**TASK INSTRUCTIONS**.
a – List each distinct commenter name that appears directly after a comment number in the thread on reinforcement.
b – Copy every one of the rows that follow the reinforcement thread, word for word and without changes.

Interesting. There is a lot of nonsense being written against the use of reinforcement that contradicts well established learning theory. I suggest people consult a standard textbook such as the excellent Introduction to Learning and Behavior by Powell, Symbaluk, and Honey.

5

Jacob T. Levy 09.28.10 at 6:30 pm

… not having read Kahneman’s Nobel lecture, my reaction’s pretty much like Henry’s. Wow.

6

Aulus Gellius 09.28.10 at 6:36 pm

Bloix: we’re talking about praising/punishing flight cadets, not for a general evaluation of their performance over time, but in regard to “clean execution of some aerobatic maneuver” or “bad execution [of same]” on one particular occasion. If you give you’re best performance ever on one particular occasion, the chances are that the next try won’t go as well (unless the effect of practice on your ability works much faster than it does for most skills).

7

Billikin 09.28.10 at 6:52 pm

When I was fresh out of college I taught English as a Second Language (ESL). My students were not novices, but were quite shy about speaking in English. My first job, I figured, was to get them talking, so I rewarded anything they said, even if it was incorrect English. After a few classes they were speaking freely. At that point I began offering corrections. They clammed up. Too soon, I thought, and I went back to rewarding everything. After a few more classes I noticed that they were improving anyway, correcting their own errors, despite the fact that I had “reinforced” them. :) (OC, I was not their only source or model of correct English.) Verrry interesting. In fact, in my two years of teaching ESL, I never again felt the need to offer corrections. (OC, I answered questions.) The students learned, anyway. ;)

8

Ben Hyde 09.28.10 at 6:54 pm

This is the way I teach that lesson:

“Let’s train a pile of pennies to behave. Good pennies come up heads. Flip the pennies ten times. Divide them into two piles, the good ones and the bad ones. Now punish the bad ones. Beat them with stick. Repeat the experiment. Notice how their behavior improves! Now reward the good ones. Kiss them. Repeat the experiment. Notice how they appear to be slacking off! Clearly negative reinforcement works and positive reinforcement doesn’t.”

9

Barry 09.28.10 at 6:57 pm

Bloix 09.28.10 at 6:04 pm

“There is regression to the mean for events that occur randomly. Presumably flight training involves people actually learning how to fly, such that performance improves in a more or less non-random way.”

Read what Henry excerpted, particularly the word ‘abnormally’. And meditate up on the fact that things can fluctuate randomly around an increasing trendline.

10

Lemuel Pitkin 09.28.10 at 7:22 pm

There is regression to the mean for events that occur randomly. Presumably flight training involves people actually learning how to fly, such that performance improves in a more or less non-random way.

True. But unless improvement is both rapid and steady, or N is very small, the variance between successive performances is still going to be mostly mean-reverting noise.

11

Barry 09.28.10 at 7:29 pm

Jim Henley (or Thoreau) at Unqualified Offerings made this point, on a post which even Google can’t find (my paraphrase) – in short, if negative reinforcement doesn ‘t work, the commonly offered advice is to do more of it. If positive reinforcement doesn’t work, the commonly offered advice is to scorn it, and insist on switching to negative reinforcement.

**RECORDS FOR THIS EXERCISE**.
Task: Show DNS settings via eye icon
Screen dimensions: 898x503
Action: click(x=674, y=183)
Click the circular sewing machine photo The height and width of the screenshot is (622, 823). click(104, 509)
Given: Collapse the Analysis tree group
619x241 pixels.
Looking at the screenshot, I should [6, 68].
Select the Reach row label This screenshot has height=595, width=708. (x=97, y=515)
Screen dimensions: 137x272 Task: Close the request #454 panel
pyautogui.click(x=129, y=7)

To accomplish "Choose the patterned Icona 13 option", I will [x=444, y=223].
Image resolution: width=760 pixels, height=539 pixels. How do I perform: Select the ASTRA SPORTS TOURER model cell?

**RESULTS FOR THE EXERCISE**.
a – Jacob T. Levy, Aulus Gellius, Billikin, Ben Hyde, Barry, Lemuel Pitkin

b –
Task: Show DNS settings via eye icon
Screen dimensions: 898x503
Action: click(x=674, y=183)
Click the circular sewing machine photo The height and width of the screenshot is (622, 823). click(104, 509)
Given: Collapse the Analysis tree group
619x241 pixels.
Looking at the screenshot, I should [6, 68].
Select the Reach row label This screenshot has height=595, width=708. (x=97, y=515)
Screen dimensions: 137x272 Task: Close the request #454 panel
pyautogui.click(x=129, y=7)

To accomplish "Choose the patterned Icona 13 option", I will [x=444, y=223].
Image resolution: width=760 pixels, height=539 pixels. How do I perform: Select the ASTRA SPORTS TOURER model cell?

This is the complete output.